Personally Identifiable Information
A website collects personally identifiable information (PII) in a variety of ways. For example, a user may send PII directly to a company through a contact form. Also, a website may automatically collect PII quietly in the background, such as identifying the IP address of a user.
- Introduction – Provide a friendly introduction to your policy, such as “protecting your personal information is important to us.” Identify the parties that the policy applies to.
- Collection of PII – Identify the personal data that the website collects from users, such as first and last name, address, email, etc. List any data that the website automatically collects, such as in website logs and traffic analyzers. Include explanations of any methods that automatically collect data (using cookies, etc.).
- Use of PII – Describe how you use the personal information that you collect. Explain where you keep the data and how long you keep it.
- Sharing with Third Parties – Explain if you share personal data with any third parties. Also, explain when you are legally required to share data, such as responding to an information request from law enforcement or a judicial authority.
Consenting and Communicating
- Contact information – Provide contact information with an email link, such as firstname.lastname@example.org, so that users can communicate with someone about their concerns.
- Updates to the policy – Explain how users are notified when the policy is updated.
- E-mail communications – Explain your policies with contacting users via email, such as when they submit a contact form or subscribe to a newsletter.
- Opt-out of sale or disclosure of PII to third parties – Explain how users can opt-out of having their PII shared with others.
- Opt-out or unsubscribe from third party communications – Explain how users can opt-out of subscription emails and third-party subscriptions made through the company.
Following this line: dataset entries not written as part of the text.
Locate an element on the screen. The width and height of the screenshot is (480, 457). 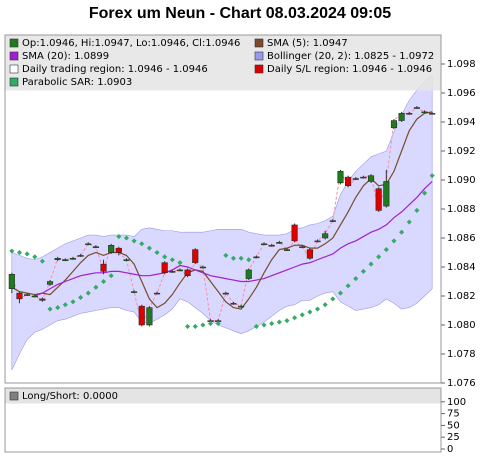
y-tick-label: 1.082 is located at coordinates (462, 296).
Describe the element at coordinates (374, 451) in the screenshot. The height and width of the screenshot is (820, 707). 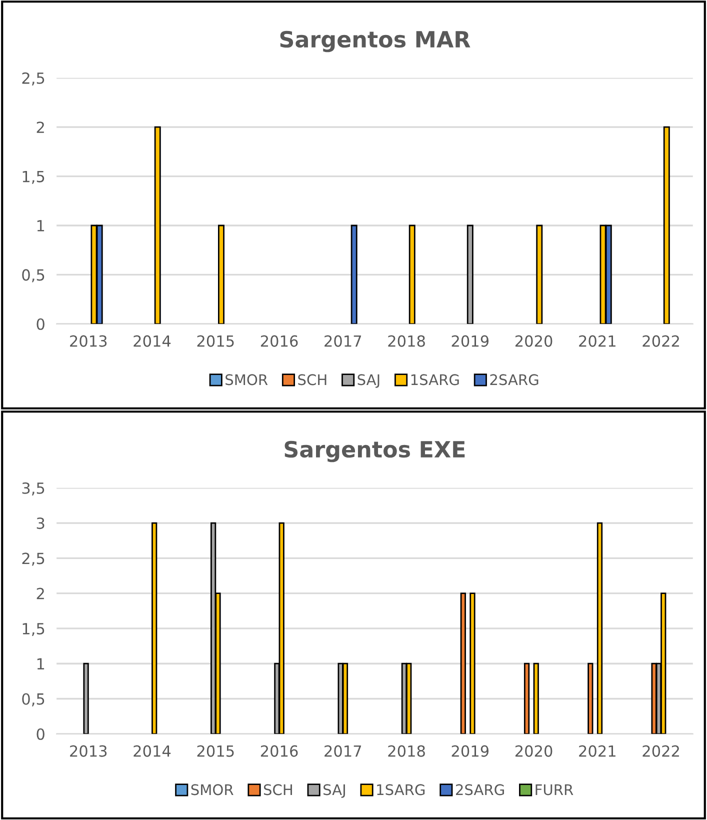
I see `chart-title: Sargentos EXE` at that location.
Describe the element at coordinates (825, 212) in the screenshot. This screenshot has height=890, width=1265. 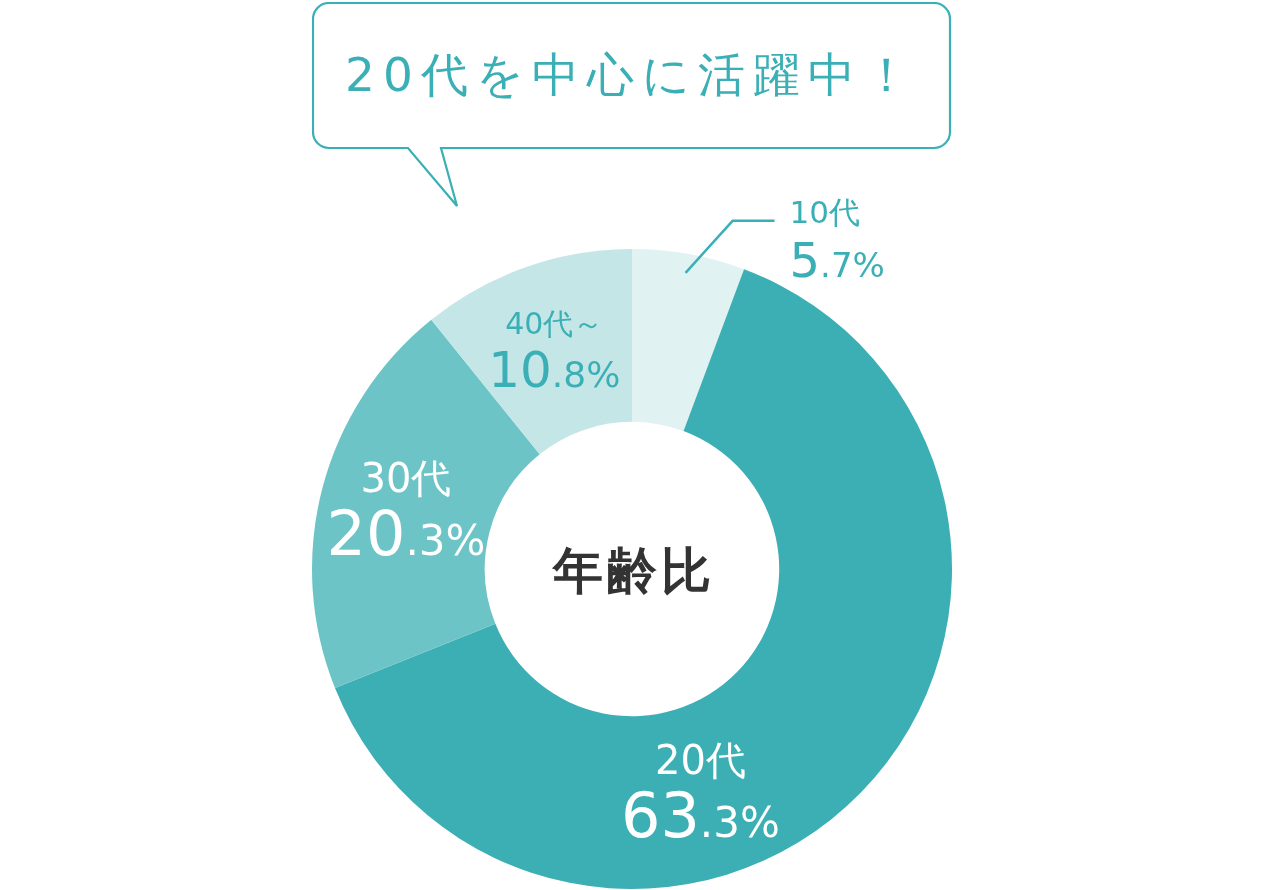
I see `slice-label: 10代` at that location.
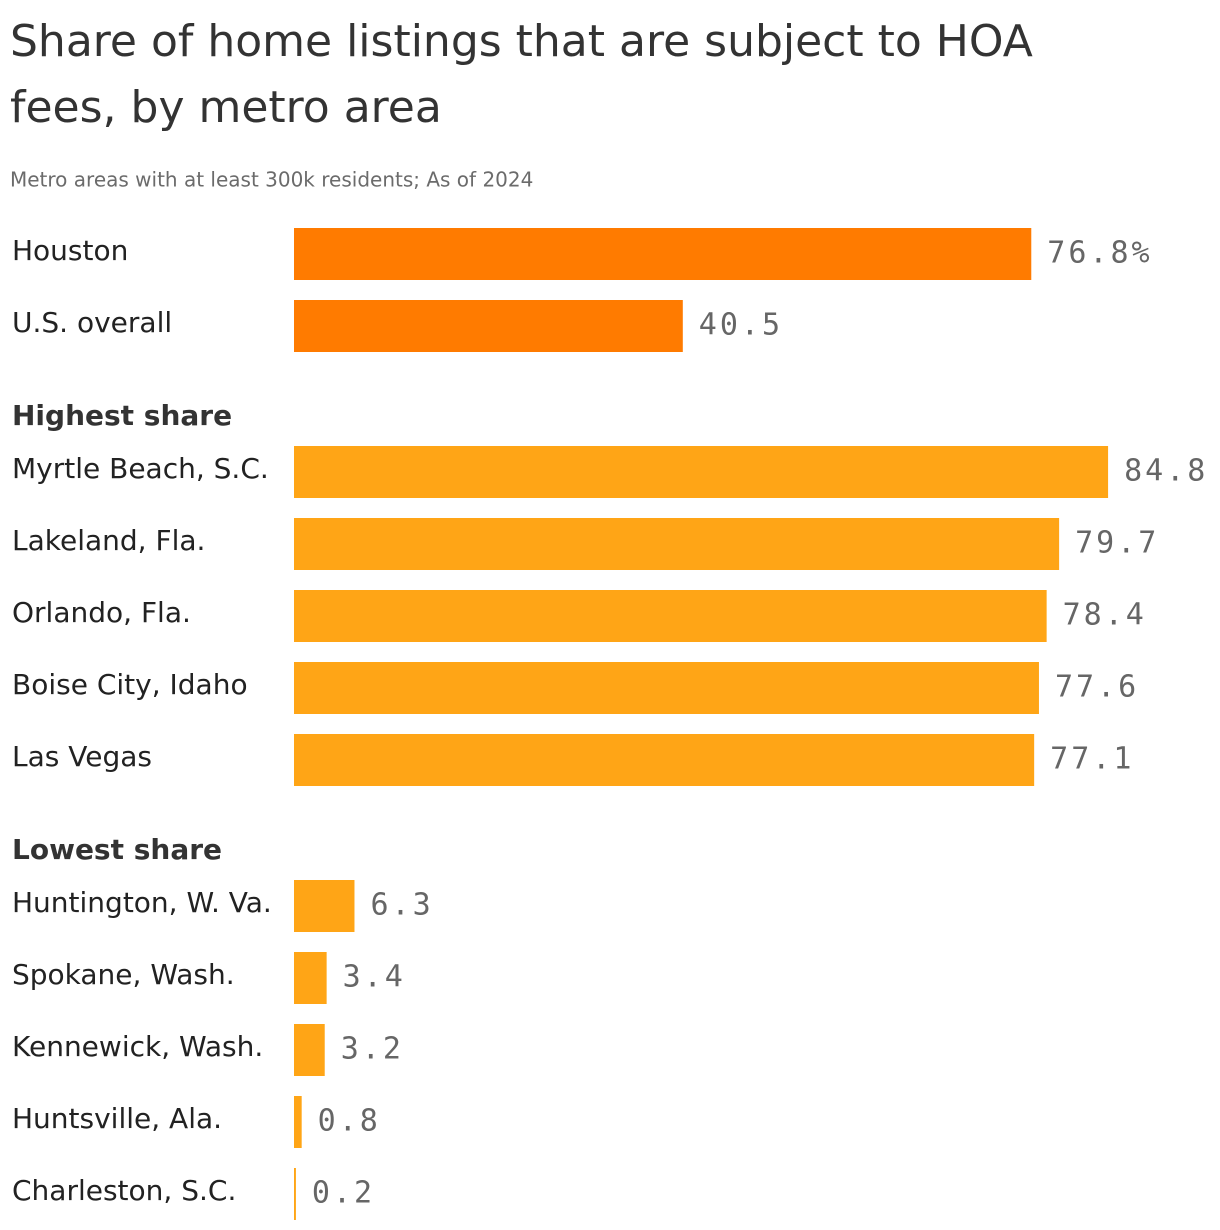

- Do Not Track requests – Explain how your website responds to a Do Not Track (DNT) request when users choose to have their browsers send a DNT request when they are browsing the web.
- Right to deletion (“right to be forgotten”) – Provide a procedure to allow users to delete their data once the company no longer needs it. You should also explain the circumstances of when (and why) data is retained.
- Security of your PII – Explain how the company secures data. Provide an accurate overview of any security features.
- Disconnecting an account from third party websites – If you allow logins through a third-party platform, explain how the user can disconnect from the service.
- External data storage sites – Explain how the company stores data, such as using web servers located in another country.